All entries must be given again exactly as written.

Dataset entries:
==*==

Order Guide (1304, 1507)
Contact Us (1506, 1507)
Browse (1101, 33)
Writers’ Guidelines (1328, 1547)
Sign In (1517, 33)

==*==

RESULT OF THE TASK:
Order Guide (1304, 1507)
Contact Us (1506, 1507)
Browse (1101, 33)
Writers’ Guidelines (1328, 1547)
Sign In (1517, 33)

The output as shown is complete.